STATED PROBLEM: Swap "computer-use agent" for "desktop agent" everywhere it occurs in the lines below, and write the lines out again with nothing else altered.

DATA FOR PROCESSING:
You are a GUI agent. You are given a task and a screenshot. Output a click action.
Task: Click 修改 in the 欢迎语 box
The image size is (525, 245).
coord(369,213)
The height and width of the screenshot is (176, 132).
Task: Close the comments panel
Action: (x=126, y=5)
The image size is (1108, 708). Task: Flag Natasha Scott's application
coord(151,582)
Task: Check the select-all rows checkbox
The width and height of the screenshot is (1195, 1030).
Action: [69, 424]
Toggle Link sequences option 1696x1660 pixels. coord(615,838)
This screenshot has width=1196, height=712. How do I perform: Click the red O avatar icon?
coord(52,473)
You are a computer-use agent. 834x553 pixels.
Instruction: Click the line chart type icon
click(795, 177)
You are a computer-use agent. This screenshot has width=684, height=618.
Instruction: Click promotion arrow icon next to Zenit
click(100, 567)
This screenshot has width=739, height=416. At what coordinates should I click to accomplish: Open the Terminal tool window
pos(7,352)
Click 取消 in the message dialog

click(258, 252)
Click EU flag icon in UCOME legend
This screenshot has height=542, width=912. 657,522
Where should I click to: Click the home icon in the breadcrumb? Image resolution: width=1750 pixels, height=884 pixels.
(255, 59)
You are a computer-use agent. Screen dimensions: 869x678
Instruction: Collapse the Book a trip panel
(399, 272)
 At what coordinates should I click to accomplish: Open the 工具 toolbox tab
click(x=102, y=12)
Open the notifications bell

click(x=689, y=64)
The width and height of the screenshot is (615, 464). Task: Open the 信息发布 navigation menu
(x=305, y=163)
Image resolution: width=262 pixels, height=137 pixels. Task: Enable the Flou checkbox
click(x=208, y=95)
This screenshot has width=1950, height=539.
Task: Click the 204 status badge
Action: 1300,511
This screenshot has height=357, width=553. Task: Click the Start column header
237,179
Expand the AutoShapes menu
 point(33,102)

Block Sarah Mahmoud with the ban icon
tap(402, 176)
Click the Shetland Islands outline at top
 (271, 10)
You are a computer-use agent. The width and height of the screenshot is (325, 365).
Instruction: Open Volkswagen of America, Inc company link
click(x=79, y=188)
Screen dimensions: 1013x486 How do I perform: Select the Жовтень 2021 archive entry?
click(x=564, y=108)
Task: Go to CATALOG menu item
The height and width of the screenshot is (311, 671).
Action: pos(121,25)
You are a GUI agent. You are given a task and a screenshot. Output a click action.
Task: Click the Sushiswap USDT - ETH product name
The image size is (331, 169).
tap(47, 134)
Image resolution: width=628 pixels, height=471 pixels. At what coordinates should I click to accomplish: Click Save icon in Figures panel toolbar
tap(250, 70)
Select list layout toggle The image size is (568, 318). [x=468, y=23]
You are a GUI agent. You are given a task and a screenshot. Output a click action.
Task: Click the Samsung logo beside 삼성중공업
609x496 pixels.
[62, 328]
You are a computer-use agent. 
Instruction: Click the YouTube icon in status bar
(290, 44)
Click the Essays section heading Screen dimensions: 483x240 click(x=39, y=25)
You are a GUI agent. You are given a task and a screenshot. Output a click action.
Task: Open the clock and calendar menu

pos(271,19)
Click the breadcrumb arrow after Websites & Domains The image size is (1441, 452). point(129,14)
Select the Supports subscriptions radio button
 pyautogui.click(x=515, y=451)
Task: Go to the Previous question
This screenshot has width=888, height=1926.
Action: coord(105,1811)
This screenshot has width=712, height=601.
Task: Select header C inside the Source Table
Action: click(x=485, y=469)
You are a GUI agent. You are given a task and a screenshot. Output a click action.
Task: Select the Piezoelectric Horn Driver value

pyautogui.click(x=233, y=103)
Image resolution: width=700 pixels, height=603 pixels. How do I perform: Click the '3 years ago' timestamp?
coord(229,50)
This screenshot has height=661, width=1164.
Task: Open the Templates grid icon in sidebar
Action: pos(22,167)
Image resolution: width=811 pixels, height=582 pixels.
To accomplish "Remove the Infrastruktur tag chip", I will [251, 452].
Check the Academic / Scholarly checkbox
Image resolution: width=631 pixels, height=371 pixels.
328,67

RESPONSE BELOW:
You are a GUI agent. You are given a task and a screenshot. Output a click action.
Task: Click 修改 in the 欢迎语 box
The image size is (525, 245).
coord(369,213)
The height and width of the screenshot is (176, 132).
Task: Close the comments panel
Action: (x=126, y=5)
The image size is (1108, 708). Task: Flag Natasha Scott's application
coord(151,582)
Task: Check the select-all rows checkbox
The width and height of the screenshot is (1195, 1030).
Action: [69, 424]
Toggle Link sequences option 1696x1660 pixels. coord(615,838)
This screenshot has width=1196, height=712. How do I perform: Click the red O avatar icon?
coord(52,473)
You are a desktop agent. 834x553 pixels.
Instruction: Click the line chart type icon
click(795, 177)
You are a desktop agent. This screenshot has width=684, height=618.
Instruction: Click promotion arrow icon next to Zenit
click(100, 567)
This screenshot has width=739, height=416. At what coordinates should I click to accomplish: Open the Terminal tool window
pos(7,352)
Click 取消 in the message dialog

click(258, 252)
Click EU flag icon in UCOME legend
This screenshot has height=542, width=912. 657,522
Where should I click to: Click the home icon in the breadcrumb? Image resolution: width=1750 pixels, height=884 pixels.
(255, 59)
You are a desktop agent. Screen dimensions: 869x678
Instruction: Collapse the Book a trip panel
(399, 272)
 At what coordinates should I click to accomplish: Open the 工具 toolbox tab
click(x=102, y=12)
Open the notifications bell

click(x=689, y=64)
The width and height of the screenshot is (615, 464). Task: Open the 信息发布 navigation menu
(x=305, y=163)
Image resolution: width=262 pixels, height=137 pixels. Task: Enable the Flou checkbox
click(x=208, y=95)
This screenshot has width=1950, height=539.
Task: Click the 204 status badge
Action: 1300,511
This screenshot has height=357, width=553. Task: Click the Start column header
237,179
Expand the AutoShapes menu
 point(33,102)

Block Sarah Mahmoud with the ban icon
tap(402, 176)
Click the Shetland Islands outline at top
 (271, 10)
You are a desktop agent. The width and height of the screenshot is (325, 365).
Instruction: Open Volkswagen of America, Inc company link
click(x=79, y=188)
Screen dimensions: 1013x486 How do I perform: Select the Жовтень 2021 archive entry?
click(x=564, y=108)
Task: Go to CATALOG menu item
The height and width of the screenshot is (311, 671).
Action: pos(121,25)
You are a GUI agent. You are given a task and a screenshot. Output a click action.
Task: Click the Sushiswap USDT - ETH product name
The image size is (331, 169).
tap(47, 134)
Image resolution: width=628 pixels, height=471 pixels. At what coordinates should I click to accomplish: Click Save icon in Figures panel toolbar
tap(250, 70)
Select list layout toggle The image size is (568, 318). [x=468, y=23]
You are a GUI agent. You are given a task and a screenshot. Output a click action.
Task: Click the Samsung logo beside 삼성중공업
609x496 pixels.
[62, 328]
You are a desktop agent. 
Instruction: Click the YouTube icon in status bar
(290, 44)
Click the Essays section heading Screen dimensions: 483x240 click(x=39, y=25)
You are a GUI agent. You are given a task and a screenshot. Output a click action.
Task: Open the clock and calendar menu

pos(271,19)
Click the breadcrumb arrow after Websites & Domains The image size is (1441, 452). point(129,14)
Select the Supports subscriptions radio button
 pyautogui.click(x=515, y=451)
Task: Go to the Previous question
This screenshot has width=888, height=1926.
Action: coord(105,1811)
This screenshot has width=712, height=601.
Task: Select header C inside the Source Table
Action: click(x=485, y=469)
You are a GUI agent. You are given a task and a screenshot. Output a click action.
Task: Select the Piezoelectric Horn Driver value

pyautogui.click(x=233, y=103)
Image resolution: width=700 pixels, height=603 pixels. How do I perform: Click the '3 years ago' timestamp?
coord(229,50)
This screenshot has height=661, width=1164.
Task: Open the Templates grid icon in sidebar
Action: pos(22,167)
Image resolution: width=811 pixels, height=582 pixels.
To accomplish "Remove the Infrastruktur tag chip", I will [251, 452].
Check the Academic / Scholarly checkbox
Image resolution: width=631 pixels, height=371 pixels.
328,67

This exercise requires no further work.